Da klingelte das Telefon plötzlich wieder. Michelle zuckte zusammen, weil sie in Gedanken versunken war und nicht mit einem so schnellen erneuten Anruf gerechnet hatte.

Sie riss den Hörer ans Ohr.

„Juanita bist du es?“

Doch am anderen Ende der Leitung war wieder nur Schweigen.

„Hallo? Verdammt, wer ist denn da? Hallo?“

Statt eine Antwort zu bekommen, sprang der Anrufbeantworter an.

„Was soll das denn jetzt“, fragte sie sich verwirrt.

Warum sprang das Gerät an, wenn sie den Hörer schon in der Hand hatte und wenn obendrein nicht mal ein Anrufer in der Leitung zu sein schien.

Sie bemerkte, dass ihr immer noch kalt war. Die Hand, in der sie den Hörer hielt, aber wurde noch viel kälter, als der Rest ihres Körpers. Es fühlte sich an, als hätte sie eine eiskalte Flasche Cola aus dem Eisfach in der Hand. Und es wurde immer noch eisiger.

Michelle ließ den Hörer mit einem Aufschrei fallen. Noch ein paar Sekunden länger und sie hätte Erfrierungen an den Fingern bekommen.

Der Anrufbeantworter signalisierte durch einen Piepton, dass die Aufzeichnung beendet war.

Welche Aufzeichnung? Es gab nichts aufzuzeichnen.

Trotzdem konnte sie nicht anders. Wie hypnotisiert streckte sie ihren Zeigefinger aus und drückte die Abspieltaste des Apparates.

Zuerst war nichts zu hören und Michelle wollte gerade erleichtert abermals auf den Knopf drücken, um das Gerät auszuschalten, als sie doch etwas wahrnahm.

Zuerst war es ein kaum hörbares Wispern, das auch eine atmosphärische Störung hätte sein können.
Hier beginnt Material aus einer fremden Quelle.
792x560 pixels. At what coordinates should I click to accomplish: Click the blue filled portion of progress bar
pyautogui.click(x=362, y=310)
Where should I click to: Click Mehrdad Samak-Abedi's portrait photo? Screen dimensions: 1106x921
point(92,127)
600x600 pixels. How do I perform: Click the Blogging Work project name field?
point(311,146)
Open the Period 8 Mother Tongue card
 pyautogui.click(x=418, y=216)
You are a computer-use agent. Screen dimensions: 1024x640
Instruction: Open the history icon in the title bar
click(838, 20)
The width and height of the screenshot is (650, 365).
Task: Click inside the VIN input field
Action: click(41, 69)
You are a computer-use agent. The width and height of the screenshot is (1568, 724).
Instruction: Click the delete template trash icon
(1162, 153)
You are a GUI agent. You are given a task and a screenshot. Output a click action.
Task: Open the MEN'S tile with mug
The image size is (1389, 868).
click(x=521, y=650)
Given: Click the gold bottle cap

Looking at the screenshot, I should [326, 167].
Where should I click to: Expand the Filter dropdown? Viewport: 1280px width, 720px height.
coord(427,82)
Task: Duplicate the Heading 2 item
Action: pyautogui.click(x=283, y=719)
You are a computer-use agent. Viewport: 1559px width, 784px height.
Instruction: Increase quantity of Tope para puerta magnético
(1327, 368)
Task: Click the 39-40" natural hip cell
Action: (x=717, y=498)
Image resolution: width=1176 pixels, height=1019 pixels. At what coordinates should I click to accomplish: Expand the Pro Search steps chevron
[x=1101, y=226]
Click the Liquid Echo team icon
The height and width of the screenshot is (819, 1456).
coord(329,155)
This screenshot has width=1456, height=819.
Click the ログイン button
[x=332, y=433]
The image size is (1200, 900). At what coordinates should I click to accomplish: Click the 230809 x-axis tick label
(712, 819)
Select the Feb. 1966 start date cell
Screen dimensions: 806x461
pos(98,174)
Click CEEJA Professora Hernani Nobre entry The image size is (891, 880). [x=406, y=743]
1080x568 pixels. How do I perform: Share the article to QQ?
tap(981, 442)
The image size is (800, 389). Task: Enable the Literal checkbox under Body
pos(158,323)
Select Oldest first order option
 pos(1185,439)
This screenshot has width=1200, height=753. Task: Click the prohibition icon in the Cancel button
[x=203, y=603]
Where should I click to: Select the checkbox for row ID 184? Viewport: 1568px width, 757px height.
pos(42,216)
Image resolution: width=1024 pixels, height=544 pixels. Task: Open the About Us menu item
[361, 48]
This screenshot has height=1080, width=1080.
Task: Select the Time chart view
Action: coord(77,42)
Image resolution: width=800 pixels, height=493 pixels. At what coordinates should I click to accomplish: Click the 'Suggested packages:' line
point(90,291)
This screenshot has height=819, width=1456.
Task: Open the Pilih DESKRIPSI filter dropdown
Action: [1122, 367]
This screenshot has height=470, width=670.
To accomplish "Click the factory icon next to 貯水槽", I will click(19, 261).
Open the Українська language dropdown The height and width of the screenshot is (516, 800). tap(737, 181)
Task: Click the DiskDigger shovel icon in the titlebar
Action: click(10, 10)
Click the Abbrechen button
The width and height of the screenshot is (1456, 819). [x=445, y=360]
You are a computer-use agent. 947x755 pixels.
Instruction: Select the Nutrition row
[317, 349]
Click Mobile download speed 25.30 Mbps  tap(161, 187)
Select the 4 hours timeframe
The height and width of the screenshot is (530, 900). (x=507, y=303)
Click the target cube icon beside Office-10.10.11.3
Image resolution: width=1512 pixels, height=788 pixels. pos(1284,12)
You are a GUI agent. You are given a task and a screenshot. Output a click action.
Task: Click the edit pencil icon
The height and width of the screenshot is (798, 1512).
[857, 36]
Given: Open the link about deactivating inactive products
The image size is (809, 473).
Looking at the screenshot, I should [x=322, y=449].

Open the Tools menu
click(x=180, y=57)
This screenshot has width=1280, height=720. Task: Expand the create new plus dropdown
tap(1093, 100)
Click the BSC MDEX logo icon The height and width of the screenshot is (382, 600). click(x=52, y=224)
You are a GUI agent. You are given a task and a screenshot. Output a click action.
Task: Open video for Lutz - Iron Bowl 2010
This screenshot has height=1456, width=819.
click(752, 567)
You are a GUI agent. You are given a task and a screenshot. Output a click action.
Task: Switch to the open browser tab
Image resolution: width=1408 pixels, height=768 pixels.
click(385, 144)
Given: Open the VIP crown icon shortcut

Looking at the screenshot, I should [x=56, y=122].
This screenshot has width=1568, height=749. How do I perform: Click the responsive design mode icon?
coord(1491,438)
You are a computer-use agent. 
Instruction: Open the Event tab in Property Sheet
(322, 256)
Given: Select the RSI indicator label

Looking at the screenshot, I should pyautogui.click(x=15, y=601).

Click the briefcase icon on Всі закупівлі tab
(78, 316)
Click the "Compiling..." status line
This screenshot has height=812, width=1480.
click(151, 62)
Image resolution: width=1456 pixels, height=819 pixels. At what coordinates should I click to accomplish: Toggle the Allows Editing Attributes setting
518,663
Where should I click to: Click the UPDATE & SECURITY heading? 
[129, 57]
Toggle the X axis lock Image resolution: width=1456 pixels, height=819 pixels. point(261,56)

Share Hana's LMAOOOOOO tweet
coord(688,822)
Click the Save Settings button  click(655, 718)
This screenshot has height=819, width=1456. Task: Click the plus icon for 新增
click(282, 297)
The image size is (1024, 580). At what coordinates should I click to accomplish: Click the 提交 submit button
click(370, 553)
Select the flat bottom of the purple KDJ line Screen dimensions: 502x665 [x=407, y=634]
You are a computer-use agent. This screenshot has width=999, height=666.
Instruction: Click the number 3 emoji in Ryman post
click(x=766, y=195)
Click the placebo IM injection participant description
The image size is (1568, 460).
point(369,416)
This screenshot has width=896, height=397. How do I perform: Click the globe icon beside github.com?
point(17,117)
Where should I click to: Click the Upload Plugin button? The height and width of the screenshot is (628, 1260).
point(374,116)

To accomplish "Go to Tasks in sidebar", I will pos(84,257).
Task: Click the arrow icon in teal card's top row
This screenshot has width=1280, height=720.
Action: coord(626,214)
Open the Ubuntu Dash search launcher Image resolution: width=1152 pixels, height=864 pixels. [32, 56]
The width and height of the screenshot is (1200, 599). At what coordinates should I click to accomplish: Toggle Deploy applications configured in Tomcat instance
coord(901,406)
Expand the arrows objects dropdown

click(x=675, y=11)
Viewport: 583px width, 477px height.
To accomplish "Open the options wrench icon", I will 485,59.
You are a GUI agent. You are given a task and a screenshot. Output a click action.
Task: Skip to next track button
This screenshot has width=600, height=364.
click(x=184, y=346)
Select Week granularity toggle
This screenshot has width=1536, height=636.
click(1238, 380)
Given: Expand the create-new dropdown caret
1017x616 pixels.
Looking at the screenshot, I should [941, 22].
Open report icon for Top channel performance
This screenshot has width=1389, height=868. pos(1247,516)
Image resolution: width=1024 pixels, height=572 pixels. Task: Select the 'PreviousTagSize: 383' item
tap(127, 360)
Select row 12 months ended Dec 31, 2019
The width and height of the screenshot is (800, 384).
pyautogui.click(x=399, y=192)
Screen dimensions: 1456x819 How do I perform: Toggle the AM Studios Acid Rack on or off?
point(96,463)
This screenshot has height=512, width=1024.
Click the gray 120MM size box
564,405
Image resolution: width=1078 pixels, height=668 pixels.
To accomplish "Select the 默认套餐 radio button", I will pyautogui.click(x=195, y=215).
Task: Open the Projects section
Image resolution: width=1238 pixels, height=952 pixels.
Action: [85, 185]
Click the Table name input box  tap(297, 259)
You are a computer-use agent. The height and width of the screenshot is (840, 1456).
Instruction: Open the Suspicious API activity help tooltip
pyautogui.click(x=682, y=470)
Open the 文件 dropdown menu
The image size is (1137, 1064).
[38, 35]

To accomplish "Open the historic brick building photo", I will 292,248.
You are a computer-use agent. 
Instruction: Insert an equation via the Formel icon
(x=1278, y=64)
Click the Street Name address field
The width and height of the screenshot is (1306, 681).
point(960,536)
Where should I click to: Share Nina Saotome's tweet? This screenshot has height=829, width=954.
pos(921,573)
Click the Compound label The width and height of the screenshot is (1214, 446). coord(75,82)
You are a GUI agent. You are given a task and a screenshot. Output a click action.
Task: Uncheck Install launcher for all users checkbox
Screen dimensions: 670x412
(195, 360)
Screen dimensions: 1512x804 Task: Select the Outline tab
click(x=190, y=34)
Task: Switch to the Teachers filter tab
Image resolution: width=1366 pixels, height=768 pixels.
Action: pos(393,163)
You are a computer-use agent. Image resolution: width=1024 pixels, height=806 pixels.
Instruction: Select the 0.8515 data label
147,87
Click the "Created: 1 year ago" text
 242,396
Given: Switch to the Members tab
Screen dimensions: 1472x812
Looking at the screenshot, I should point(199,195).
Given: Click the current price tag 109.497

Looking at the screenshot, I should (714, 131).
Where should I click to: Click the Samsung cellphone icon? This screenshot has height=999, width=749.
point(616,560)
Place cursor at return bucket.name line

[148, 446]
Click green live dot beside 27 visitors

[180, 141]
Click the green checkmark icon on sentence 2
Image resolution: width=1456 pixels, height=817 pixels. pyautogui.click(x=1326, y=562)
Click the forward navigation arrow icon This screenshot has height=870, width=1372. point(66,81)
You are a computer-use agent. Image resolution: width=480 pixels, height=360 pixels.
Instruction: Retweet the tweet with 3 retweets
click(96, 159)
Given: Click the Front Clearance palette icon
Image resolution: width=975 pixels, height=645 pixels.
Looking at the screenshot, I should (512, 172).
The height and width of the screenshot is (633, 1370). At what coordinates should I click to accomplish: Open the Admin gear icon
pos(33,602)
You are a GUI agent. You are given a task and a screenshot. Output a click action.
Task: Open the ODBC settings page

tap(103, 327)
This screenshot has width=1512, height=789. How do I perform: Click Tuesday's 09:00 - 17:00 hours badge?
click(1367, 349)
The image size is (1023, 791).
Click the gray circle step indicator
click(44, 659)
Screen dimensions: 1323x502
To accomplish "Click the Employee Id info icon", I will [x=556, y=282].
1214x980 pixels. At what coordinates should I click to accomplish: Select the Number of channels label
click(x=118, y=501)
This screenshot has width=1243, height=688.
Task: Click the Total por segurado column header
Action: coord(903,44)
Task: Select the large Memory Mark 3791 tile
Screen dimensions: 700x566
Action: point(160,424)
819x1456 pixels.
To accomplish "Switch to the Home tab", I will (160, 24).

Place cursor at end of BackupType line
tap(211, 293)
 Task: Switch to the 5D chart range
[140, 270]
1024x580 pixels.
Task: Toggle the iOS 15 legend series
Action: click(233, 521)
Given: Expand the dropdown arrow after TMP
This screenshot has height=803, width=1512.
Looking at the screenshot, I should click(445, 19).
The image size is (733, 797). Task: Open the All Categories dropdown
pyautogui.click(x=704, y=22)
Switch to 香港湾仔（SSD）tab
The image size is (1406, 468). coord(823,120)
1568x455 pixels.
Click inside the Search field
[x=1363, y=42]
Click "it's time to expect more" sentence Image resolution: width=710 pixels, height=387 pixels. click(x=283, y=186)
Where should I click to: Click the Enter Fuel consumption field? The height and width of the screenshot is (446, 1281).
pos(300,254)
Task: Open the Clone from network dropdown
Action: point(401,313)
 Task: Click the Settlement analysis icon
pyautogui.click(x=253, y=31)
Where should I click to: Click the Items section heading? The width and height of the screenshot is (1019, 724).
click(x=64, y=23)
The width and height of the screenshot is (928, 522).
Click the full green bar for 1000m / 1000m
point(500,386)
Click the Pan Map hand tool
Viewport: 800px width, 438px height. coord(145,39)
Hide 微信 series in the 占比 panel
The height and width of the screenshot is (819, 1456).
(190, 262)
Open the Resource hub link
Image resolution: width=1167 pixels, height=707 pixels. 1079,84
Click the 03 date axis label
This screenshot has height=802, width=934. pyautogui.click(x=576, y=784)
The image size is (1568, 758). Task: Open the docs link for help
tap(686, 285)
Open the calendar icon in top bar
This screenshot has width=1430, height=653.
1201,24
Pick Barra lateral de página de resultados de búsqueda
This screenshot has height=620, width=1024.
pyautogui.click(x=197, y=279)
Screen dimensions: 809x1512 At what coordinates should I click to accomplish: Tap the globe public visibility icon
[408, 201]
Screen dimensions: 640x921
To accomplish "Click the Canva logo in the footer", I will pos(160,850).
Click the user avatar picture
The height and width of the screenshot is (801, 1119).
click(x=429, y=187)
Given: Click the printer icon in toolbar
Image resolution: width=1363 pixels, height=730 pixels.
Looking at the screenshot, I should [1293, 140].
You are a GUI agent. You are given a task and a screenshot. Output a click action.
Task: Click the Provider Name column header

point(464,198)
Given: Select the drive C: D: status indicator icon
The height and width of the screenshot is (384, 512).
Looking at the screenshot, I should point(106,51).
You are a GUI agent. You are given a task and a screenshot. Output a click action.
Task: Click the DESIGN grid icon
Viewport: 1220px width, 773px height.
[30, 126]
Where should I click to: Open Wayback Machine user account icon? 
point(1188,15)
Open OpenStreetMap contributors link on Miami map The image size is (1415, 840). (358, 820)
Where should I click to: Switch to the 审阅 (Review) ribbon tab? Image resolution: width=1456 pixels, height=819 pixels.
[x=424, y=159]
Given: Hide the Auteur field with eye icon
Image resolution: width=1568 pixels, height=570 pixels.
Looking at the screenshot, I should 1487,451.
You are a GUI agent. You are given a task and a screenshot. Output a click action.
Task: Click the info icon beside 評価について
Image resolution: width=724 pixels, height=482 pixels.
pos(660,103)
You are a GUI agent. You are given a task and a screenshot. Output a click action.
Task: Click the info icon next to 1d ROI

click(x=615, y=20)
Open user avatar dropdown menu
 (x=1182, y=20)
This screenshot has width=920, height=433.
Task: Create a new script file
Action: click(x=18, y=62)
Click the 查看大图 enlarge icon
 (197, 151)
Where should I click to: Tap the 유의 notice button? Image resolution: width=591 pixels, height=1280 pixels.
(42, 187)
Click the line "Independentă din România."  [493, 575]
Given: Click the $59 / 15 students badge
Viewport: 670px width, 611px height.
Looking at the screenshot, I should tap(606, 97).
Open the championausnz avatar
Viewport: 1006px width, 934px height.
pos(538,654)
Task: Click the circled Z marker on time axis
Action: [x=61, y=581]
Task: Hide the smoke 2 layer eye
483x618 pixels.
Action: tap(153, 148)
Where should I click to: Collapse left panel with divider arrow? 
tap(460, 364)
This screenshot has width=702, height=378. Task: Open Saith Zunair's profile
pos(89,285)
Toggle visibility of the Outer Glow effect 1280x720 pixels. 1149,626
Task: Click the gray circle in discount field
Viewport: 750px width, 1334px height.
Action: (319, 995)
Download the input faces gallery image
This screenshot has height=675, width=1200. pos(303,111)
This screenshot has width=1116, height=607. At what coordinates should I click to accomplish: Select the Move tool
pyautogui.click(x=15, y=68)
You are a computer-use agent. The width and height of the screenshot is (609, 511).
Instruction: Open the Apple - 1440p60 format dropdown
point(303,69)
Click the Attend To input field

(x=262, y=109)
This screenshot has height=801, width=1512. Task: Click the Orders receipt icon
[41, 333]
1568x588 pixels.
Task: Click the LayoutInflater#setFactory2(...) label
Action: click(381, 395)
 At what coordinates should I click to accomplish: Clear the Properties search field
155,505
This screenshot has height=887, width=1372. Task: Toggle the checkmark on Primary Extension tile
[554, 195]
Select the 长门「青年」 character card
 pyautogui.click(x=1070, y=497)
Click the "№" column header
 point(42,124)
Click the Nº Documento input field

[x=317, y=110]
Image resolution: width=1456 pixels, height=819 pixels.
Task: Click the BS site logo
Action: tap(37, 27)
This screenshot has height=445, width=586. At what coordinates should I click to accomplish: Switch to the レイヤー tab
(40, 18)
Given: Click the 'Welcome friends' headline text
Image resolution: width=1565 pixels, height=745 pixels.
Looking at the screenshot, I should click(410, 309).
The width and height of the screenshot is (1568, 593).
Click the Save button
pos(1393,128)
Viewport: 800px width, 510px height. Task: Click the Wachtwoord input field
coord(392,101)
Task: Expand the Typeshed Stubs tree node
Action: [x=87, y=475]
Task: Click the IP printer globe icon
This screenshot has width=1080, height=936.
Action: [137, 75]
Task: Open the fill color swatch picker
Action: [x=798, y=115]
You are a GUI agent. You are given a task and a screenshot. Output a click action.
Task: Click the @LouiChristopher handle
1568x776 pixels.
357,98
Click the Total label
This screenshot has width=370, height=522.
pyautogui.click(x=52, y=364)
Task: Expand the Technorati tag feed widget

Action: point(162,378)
Dieses Geräusch wurde nur allmählich lauter und Michelle versuchte gebannt, etwas zu verstehen. Es war jedoch keine menschliche Stimme, soviel glaubte sie sagen zu können. Aber was war es dann?

Der Ton entwickelte sich jetzt schneller. Es war wie eine Windbö, deren Kommen sich durch das Rauschen der Blätter an weiter entfernt stehenden Bäumen ankündigte. Noch ehe der Windstoß da war, wusste man, dass er kommen würde und so ging es jetzt auch Michelle.

Eine Sekunde, bevor es tatsächlich an ihr Ohr drang, blieb ihr schon vor Entsetzen die Luft weg.

Nein, das war nicht eine menschliche Stimme. Das waren Dutzende, wenn nicht hunderte. Und alle flüsterten, wisperten, kicherten gedämpft und überlagerten sich gegenseitig, steigerten sich gemeinsam zu einem Brausen und explodierten dann, zwar immer noch nur knapp im hörbaren Bereich, aber mit alles vereinnahmender Präsenz in Michelles Gehirn.

Michelle kreischte. Sie kreischte, weil etwas ihren Verstand berührte, das unaussprechlich war. Das nervtötende Brausen steigerte sich noch einmal um eine Potenz und riss dann schlagartig ab. Die Lampe des Anrufbeantworters erlosch und Michelles Bewusstsein verabschiedete sich.

Sie fiel zu Boden, schlug mit der Stirn auf dem harten Boden auf und blieb ohnmächtig liegen.

Aus einer Platzwunde am Kopf breitete sich schnell eine Blutlache auf dem Boden aus. Dann gab es einen Kurzschluss und der Anrufbeantworter hauchte rauchend sein Leben aus.